---------- Listing
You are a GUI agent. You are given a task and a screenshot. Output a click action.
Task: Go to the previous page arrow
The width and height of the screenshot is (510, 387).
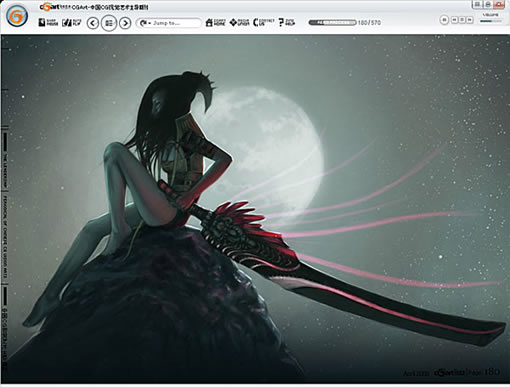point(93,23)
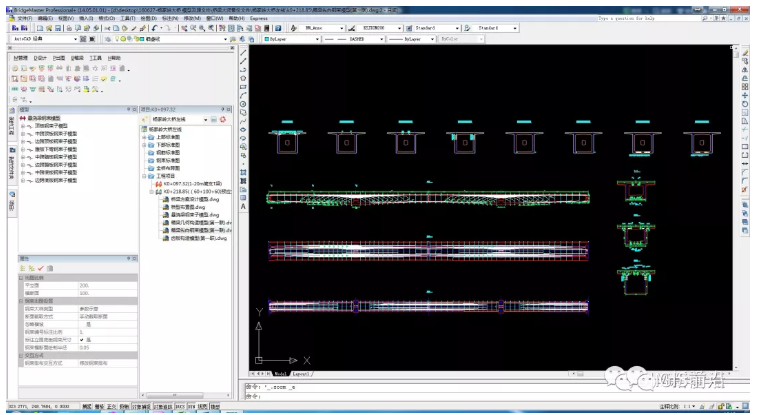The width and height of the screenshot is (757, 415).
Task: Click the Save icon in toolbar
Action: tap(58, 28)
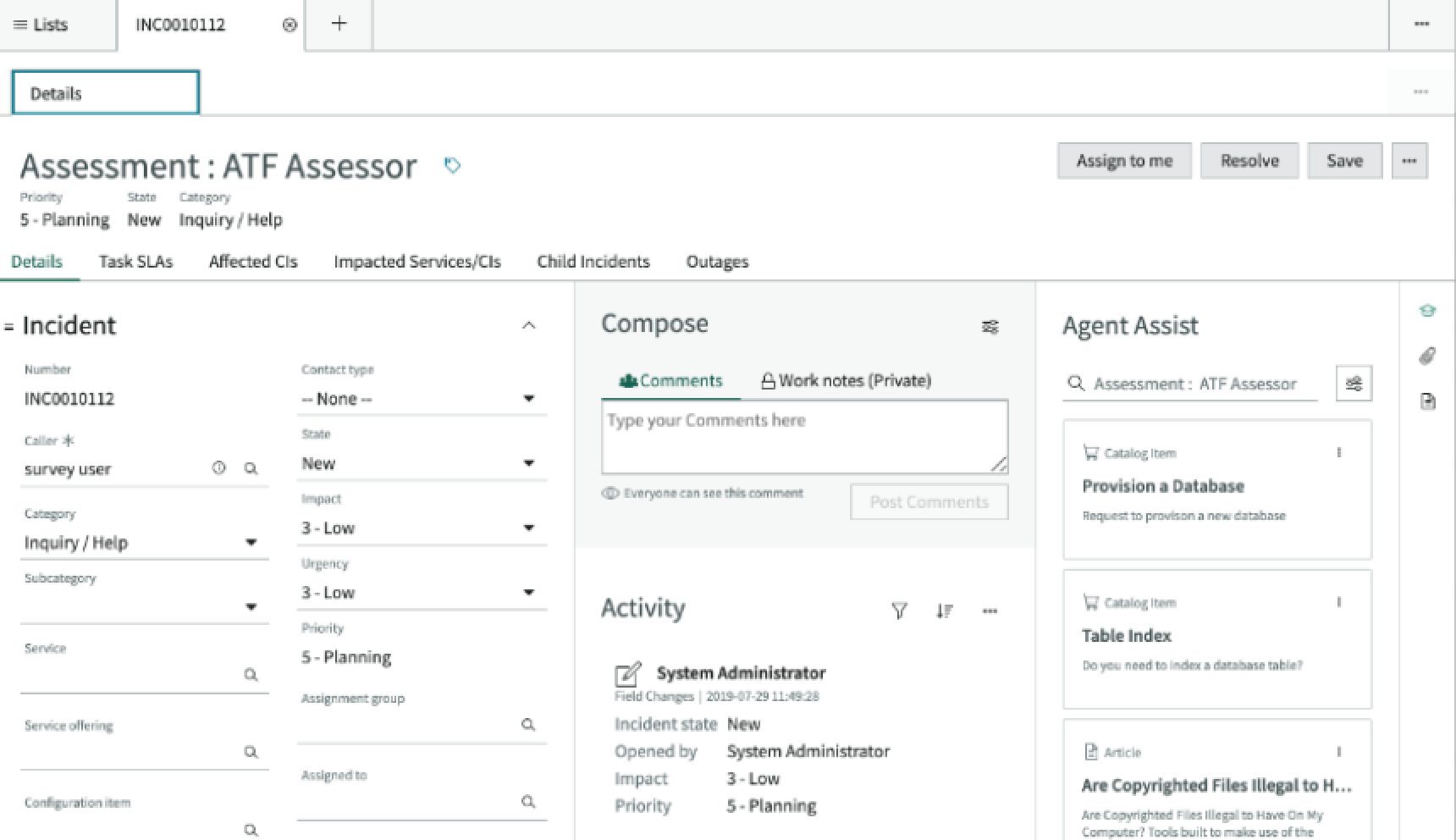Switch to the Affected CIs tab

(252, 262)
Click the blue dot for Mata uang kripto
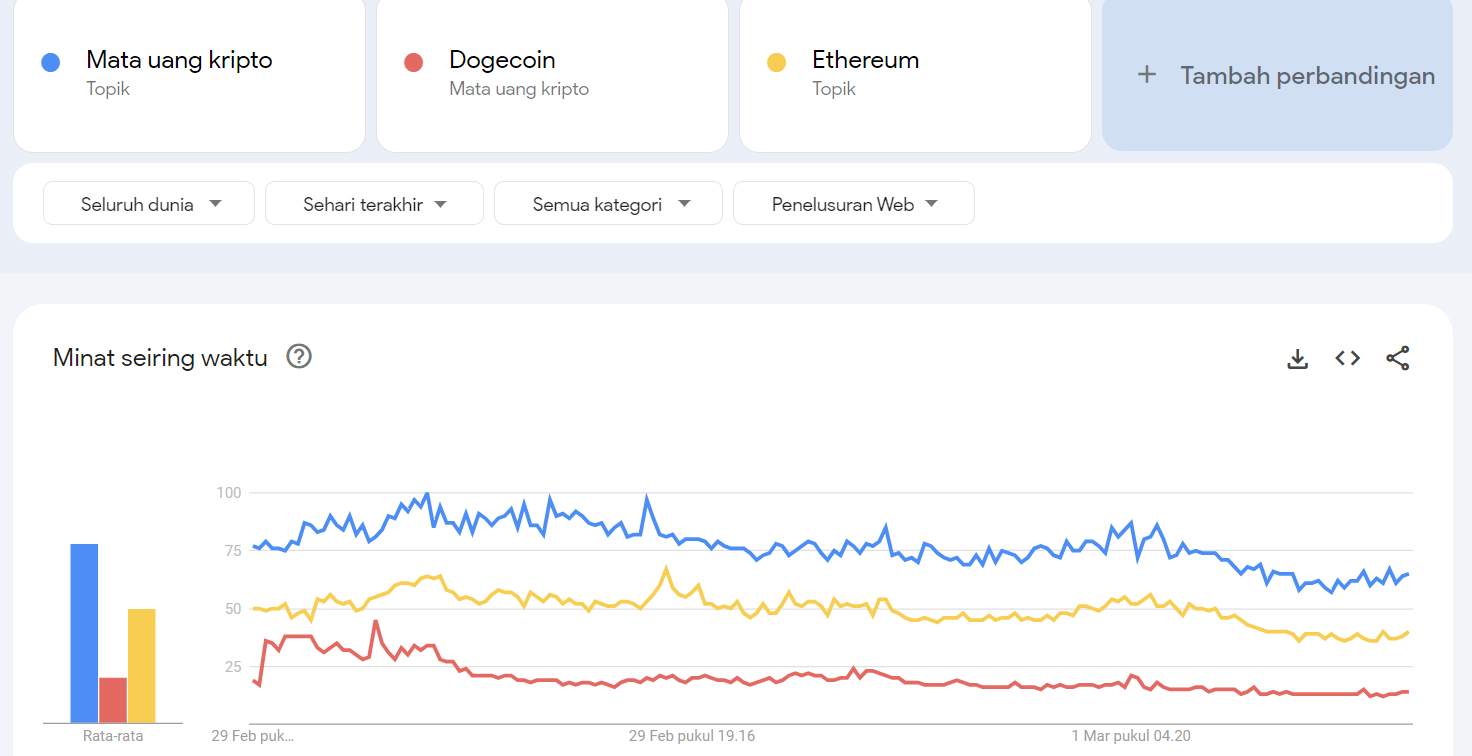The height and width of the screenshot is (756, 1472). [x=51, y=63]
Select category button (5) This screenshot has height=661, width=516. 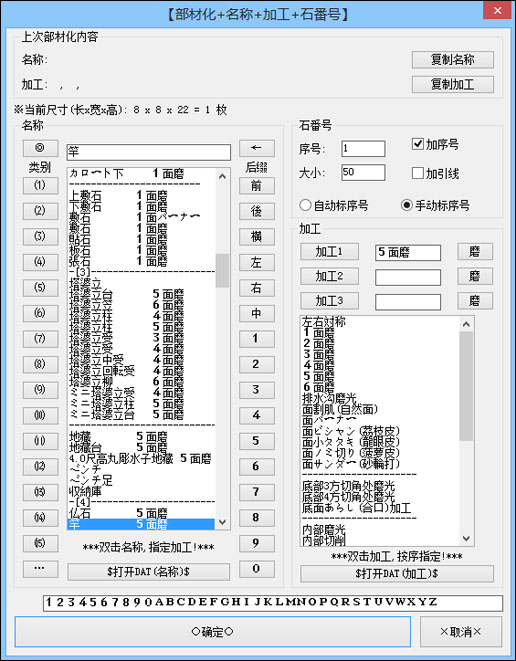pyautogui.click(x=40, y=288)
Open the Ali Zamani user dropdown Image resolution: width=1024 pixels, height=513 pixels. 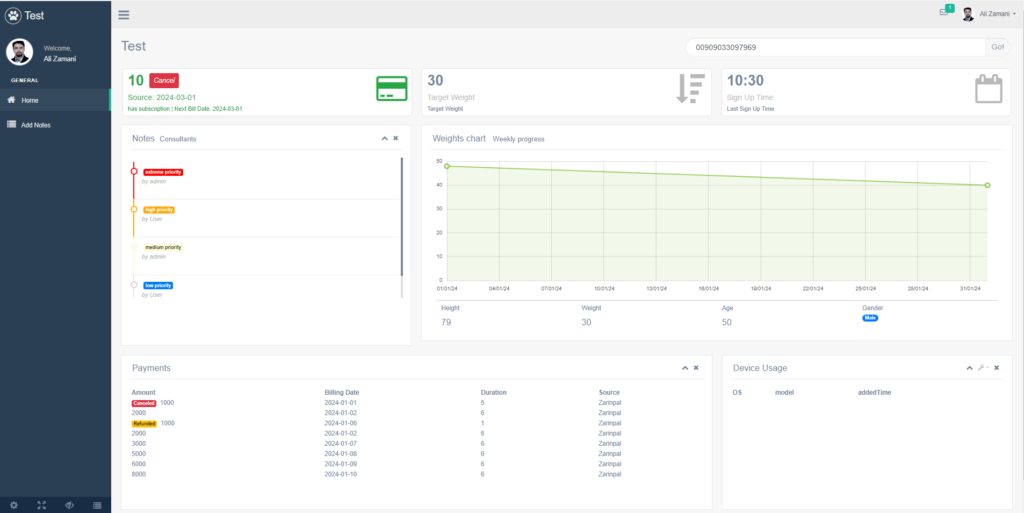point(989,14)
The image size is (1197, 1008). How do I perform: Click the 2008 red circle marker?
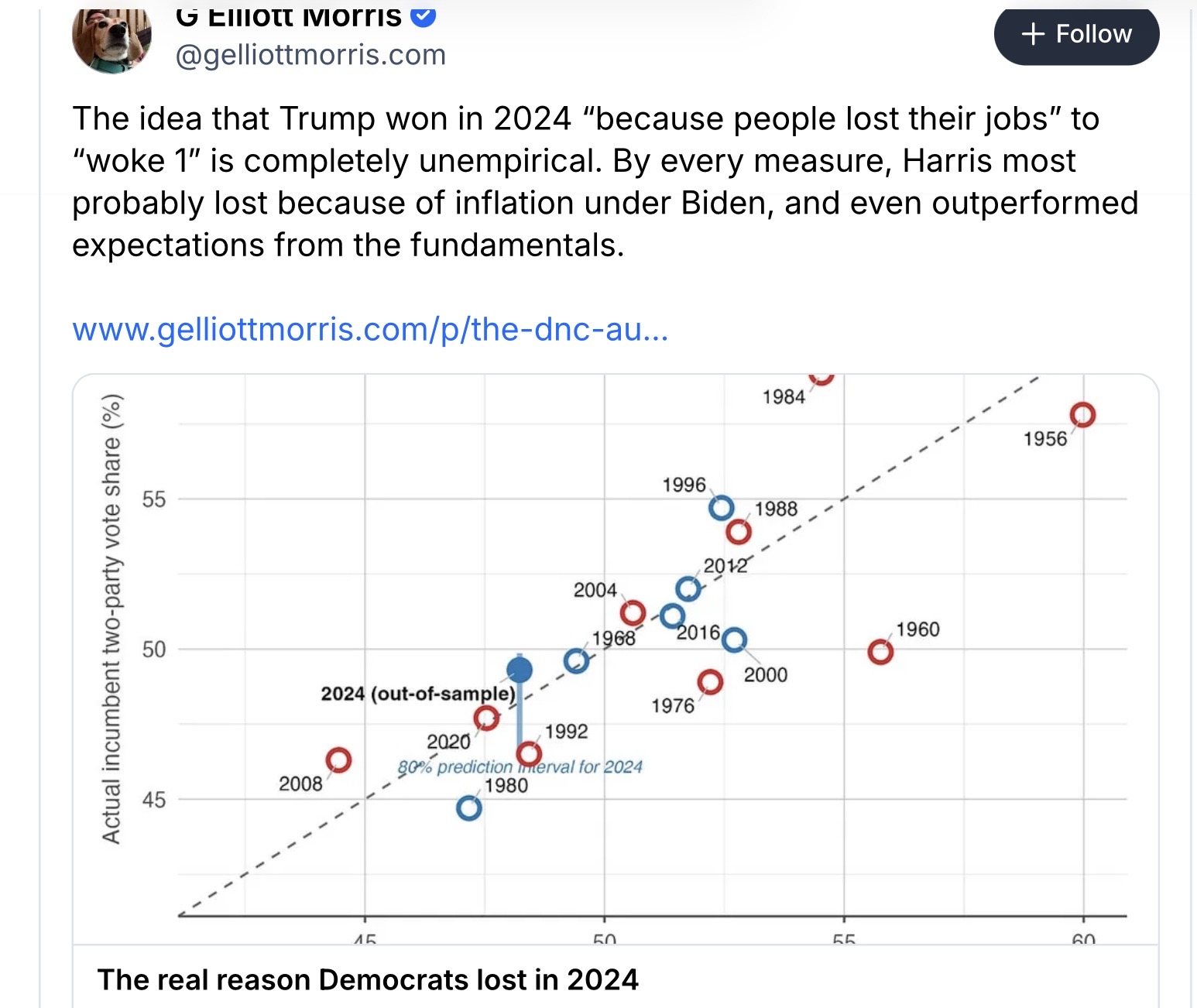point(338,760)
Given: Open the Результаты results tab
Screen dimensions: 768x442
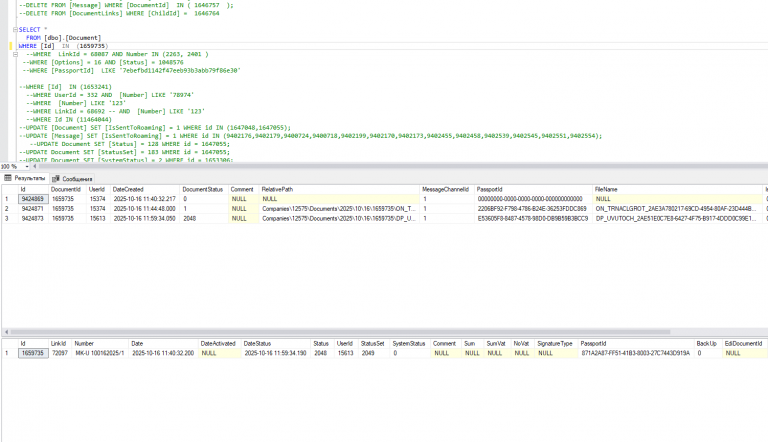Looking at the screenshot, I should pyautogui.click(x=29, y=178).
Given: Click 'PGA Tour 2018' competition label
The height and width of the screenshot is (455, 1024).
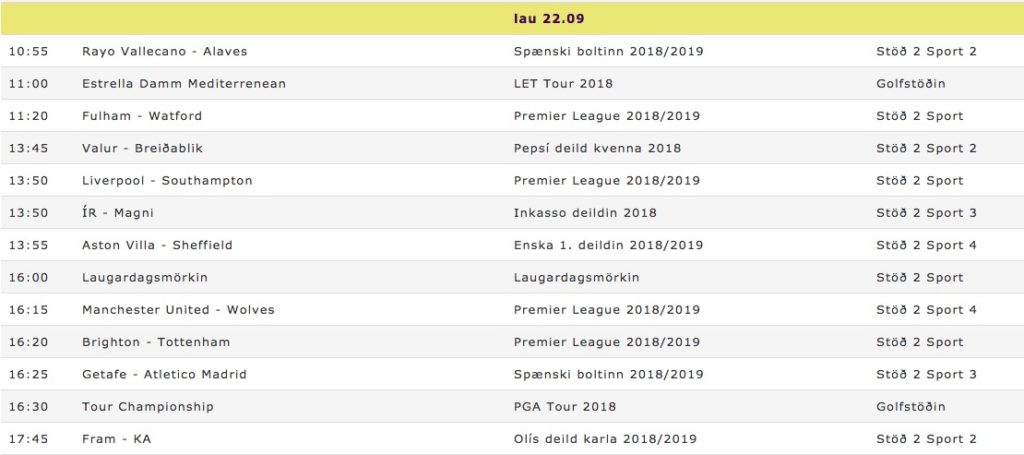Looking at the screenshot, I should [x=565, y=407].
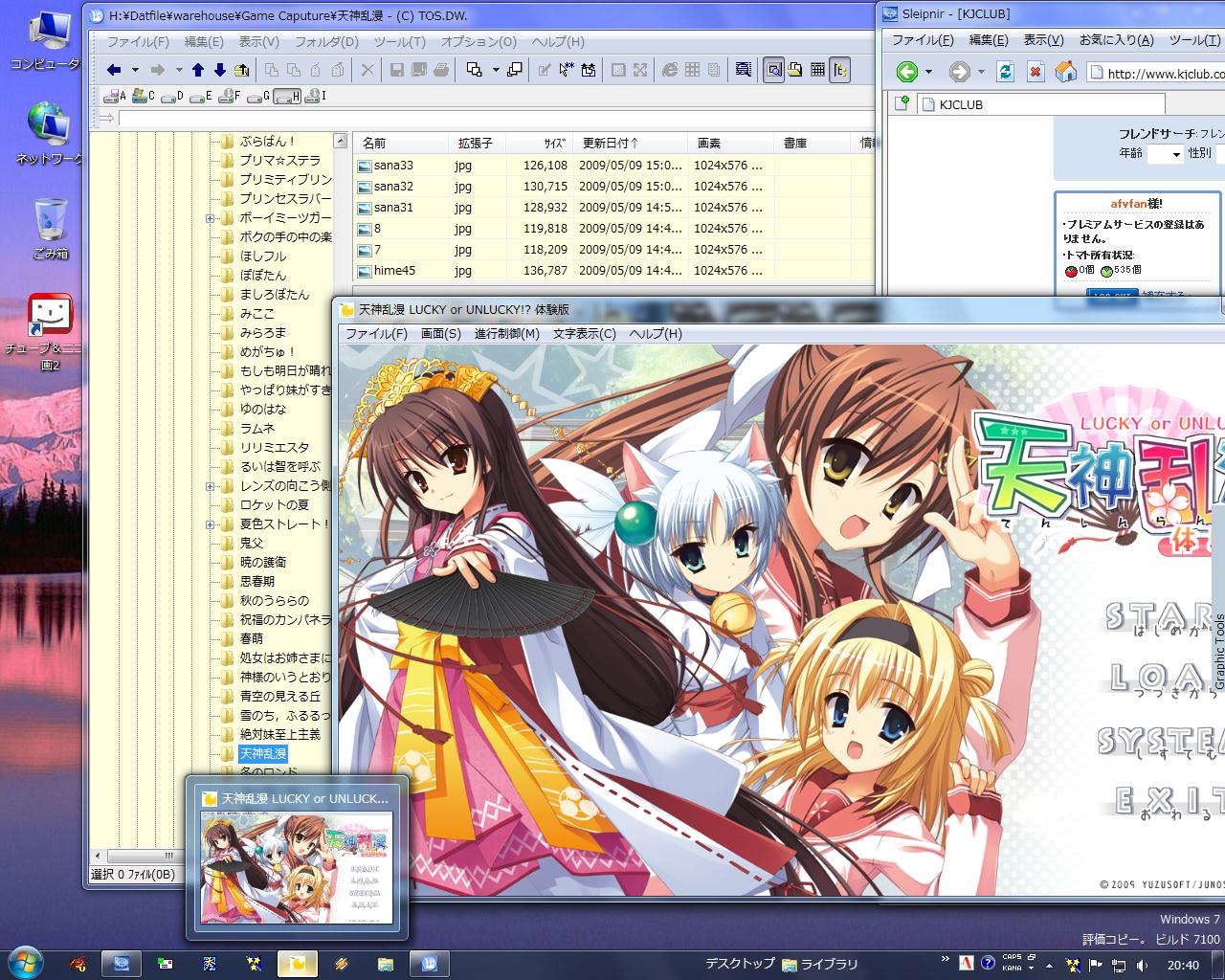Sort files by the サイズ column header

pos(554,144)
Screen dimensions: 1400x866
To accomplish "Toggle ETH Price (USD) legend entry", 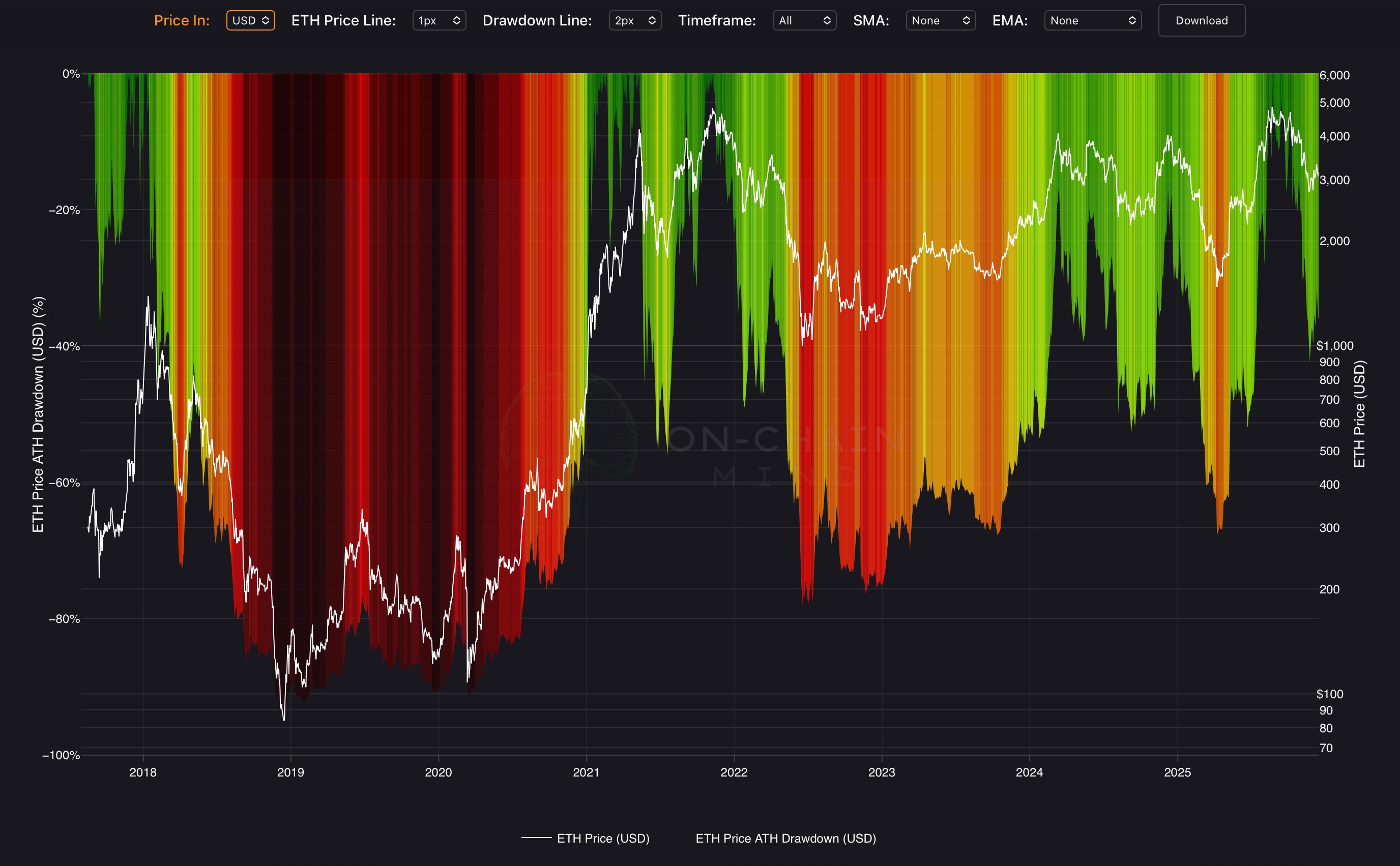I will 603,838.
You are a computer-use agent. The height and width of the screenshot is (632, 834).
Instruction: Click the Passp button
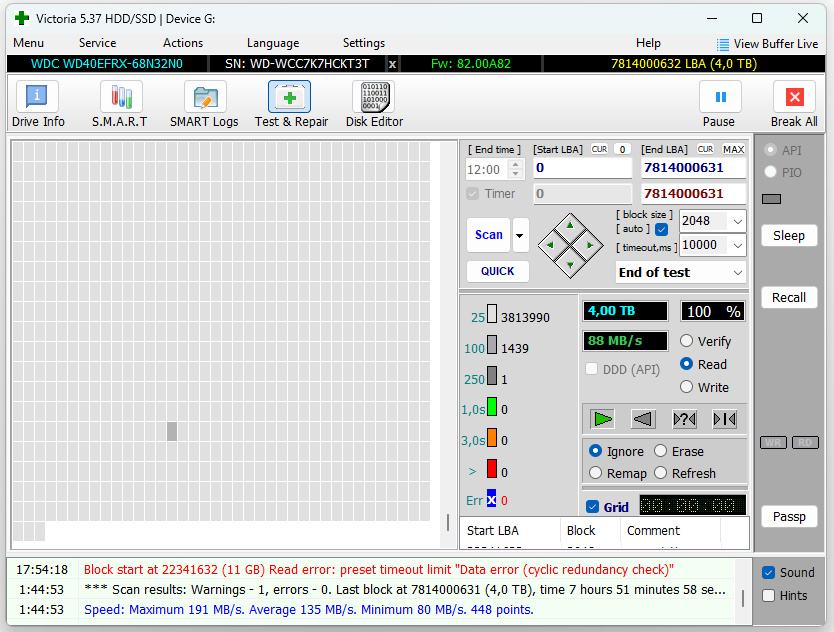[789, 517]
--------------------
**What you need to do**
Can you write out everything from the line containing "You are a computer-use" down to the end of the material again, swapping "Instruction" for "Task" and keeping all else unchanged, with the pictures left out?

**Solution for this task**
You are a computer-use agent. The height and width of the screenshot is (632, 834).
Task: Click the Passp button
[789, 517]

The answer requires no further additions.